### EXERCISE INPUT
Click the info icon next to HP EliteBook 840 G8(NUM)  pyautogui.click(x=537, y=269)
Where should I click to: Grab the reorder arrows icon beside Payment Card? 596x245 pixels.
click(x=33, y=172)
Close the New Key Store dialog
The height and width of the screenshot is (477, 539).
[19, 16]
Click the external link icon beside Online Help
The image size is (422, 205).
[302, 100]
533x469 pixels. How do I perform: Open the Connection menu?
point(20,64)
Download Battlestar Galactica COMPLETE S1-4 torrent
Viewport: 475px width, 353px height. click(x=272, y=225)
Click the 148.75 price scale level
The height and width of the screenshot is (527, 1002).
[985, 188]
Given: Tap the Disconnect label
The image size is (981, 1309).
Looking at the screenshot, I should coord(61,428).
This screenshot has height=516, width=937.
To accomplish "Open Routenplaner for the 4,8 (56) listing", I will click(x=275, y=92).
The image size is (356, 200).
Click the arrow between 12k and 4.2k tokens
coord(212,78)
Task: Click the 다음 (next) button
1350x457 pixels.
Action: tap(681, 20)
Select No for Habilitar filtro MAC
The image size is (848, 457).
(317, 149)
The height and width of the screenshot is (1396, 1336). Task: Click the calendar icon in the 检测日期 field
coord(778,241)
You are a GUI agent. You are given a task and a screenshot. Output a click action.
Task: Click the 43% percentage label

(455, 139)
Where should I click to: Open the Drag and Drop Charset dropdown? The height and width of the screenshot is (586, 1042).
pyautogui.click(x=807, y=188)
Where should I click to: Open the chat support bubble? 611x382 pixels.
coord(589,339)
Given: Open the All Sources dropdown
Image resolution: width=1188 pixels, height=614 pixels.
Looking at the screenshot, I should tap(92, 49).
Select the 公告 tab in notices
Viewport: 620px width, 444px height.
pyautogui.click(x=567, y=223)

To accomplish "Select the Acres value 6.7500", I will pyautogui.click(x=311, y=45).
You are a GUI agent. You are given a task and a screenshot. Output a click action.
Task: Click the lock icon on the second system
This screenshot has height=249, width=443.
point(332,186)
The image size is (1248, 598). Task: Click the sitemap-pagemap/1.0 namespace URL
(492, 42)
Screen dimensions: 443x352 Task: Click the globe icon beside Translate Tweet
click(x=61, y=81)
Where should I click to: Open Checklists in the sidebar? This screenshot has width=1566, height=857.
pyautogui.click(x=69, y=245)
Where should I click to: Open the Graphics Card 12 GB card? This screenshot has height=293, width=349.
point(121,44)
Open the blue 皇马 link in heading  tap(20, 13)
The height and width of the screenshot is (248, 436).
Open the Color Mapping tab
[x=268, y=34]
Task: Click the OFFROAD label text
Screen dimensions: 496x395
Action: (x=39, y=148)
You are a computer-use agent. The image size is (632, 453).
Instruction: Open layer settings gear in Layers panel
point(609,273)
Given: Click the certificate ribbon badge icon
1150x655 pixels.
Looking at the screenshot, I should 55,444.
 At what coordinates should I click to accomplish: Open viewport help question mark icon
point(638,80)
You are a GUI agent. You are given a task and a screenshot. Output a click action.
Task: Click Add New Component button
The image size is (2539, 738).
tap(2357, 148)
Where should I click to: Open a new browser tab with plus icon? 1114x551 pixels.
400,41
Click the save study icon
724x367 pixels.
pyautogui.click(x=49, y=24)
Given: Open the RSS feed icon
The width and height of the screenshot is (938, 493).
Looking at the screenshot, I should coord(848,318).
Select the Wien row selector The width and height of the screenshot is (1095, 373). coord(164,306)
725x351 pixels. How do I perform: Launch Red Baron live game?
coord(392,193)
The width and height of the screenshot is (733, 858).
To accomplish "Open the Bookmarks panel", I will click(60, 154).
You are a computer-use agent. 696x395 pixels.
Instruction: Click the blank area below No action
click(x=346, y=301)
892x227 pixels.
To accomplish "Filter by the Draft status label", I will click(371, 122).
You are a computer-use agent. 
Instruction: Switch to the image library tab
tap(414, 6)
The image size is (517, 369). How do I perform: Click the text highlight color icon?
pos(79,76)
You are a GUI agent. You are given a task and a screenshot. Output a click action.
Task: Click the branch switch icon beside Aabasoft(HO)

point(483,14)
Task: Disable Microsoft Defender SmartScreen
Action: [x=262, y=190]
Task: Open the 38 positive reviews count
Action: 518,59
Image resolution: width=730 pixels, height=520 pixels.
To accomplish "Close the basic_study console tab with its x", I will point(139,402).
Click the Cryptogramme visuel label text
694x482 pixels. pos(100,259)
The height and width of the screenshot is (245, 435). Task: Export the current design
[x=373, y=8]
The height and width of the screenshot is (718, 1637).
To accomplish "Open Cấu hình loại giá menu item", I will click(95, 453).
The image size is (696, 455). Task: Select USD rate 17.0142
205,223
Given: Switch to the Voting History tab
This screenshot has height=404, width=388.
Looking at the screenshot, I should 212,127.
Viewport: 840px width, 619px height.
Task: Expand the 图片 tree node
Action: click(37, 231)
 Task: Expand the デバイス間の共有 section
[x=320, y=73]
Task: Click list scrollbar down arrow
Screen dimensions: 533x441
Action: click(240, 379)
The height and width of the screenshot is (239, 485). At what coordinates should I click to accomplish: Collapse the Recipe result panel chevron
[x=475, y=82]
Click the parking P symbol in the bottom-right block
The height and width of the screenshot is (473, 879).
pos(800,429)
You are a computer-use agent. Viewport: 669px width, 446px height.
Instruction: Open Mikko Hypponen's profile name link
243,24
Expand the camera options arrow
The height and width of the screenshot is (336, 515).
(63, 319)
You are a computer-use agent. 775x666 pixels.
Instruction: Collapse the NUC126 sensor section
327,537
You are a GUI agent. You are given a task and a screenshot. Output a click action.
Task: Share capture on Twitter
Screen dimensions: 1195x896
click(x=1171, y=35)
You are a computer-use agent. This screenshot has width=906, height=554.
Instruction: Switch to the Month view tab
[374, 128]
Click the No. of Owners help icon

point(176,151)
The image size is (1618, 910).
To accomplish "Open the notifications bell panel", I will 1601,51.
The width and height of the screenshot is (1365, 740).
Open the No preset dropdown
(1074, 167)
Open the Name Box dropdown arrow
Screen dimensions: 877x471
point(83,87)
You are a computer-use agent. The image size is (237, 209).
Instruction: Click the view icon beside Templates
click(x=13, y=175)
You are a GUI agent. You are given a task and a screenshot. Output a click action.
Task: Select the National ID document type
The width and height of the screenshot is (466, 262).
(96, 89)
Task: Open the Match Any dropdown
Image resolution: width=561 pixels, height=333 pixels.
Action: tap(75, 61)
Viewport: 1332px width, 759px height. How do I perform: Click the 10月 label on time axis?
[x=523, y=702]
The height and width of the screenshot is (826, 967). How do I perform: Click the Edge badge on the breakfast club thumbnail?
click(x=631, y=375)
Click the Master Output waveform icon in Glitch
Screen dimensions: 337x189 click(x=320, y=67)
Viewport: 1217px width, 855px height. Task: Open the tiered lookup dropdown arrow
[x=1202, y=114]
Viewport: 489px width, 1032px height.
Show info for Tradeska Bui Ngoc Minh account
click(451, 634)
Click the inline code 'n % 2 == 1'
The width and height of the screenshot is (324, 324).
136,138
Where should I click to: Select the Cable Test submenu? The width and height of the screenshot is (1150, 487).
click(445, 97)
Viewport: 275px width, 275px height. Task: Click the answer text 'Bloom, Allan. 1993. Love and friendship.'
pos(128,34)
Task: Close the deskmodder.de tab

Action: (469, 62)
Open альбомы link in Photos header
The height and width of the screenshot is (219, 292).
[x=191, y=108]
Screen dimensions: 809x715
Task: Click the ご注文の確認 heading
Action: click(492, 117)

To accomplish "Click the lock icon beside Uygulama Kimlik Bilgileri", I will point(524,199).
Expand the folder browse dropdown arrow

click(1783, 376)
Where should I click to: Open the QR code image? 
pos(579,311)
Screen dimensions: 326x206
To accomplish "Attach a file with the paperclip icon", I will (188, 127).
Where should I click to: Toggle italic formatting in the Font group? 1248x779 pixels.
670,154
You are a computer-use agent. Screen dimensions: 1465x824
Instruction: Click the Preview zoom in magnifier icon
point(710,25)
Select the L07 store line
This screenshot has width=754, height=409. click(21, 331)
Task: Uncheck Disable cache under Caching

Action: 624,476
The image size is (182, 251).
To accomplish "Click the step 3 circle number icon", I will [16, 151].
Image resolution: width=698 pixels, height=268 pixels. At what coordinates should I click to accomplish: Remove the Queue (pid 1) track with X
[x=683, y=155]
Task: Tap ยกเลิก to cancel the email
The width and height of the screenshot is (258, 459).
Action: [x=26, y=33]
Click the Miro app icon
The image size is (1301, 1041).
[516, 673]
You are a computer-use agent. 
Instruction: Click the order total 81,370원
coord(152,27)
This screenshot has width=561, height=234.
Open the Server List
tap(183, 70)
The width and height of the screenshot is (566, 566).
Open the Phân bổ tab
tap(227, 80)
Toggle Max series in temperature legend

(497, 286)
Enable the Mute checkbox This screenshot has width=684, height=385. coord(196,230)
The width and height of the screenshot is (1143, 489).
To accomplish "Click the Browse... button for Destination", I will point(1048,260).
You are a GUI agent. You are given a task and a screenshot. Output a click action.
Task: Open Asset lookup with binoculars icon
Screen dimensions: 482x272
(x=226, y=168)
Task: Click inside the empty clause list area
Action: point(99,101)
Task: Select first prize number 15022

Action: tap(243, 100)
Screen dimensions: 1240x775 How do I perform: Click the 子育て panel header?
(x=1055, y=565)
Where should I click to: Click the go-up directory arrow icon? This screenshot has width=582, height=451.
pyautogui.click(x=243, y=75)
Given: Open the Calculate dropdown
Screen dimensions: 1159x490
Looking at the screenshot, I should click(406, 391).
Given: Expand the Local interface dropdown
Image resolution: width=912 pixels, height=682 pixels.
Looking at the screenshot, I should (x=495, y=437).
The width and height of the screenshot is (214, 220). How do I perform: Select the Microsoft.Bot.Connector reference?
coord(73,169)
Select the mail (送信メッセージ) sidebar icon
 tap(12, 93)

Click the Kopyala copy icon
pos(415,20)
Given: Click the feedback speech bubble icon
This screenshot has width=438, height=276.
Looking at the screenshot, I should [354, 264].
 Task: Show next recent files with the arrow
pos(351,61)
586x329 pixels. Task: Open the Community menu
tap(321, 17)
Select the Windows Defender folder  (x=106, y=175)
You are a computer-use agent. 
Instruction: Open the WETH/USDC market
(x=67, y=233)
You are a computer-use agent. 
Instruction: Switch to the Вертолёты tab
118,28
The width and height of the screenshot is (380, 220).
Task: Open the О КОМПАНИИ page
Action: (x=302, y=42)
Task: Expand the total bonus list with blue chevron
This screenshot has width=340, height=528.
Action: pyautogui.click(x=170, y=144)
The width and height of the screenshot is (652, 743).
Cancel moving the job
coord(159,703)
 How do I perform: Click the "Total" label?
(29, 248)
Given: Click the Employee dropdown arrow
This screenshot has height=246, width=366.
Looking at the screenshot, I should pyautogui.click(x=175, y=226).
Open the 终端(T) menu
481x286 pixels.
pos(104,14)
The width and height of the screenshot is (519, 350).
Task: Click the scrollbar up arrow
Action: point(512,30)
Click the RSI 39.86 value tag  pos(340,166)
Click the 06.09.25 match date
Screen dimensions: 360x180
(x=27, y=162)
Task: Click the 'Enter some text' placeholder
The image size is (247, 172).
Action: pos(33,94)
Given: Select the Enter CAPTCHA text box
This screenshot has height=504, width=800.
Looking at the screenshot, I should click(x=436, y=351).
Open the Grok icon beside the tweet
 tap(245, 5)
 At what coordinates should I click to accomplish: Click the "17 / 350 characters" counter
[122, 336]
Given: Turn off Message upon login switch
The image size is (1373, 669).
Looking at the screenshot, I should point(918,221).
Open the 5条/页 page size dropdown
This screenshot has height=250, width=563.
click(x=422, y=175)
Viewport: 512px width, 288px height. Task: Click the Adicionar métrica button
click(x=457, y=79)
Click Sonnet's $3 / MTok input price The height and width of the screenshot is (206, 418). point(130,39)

### PROMPT
Show a copy of each line from the records above in which the string "Enter" occurs.

### ANSWER FOR THE TASK
Task: Click the 'Enter some text' placeholder
Given: Select the Enter CAPTCHA text box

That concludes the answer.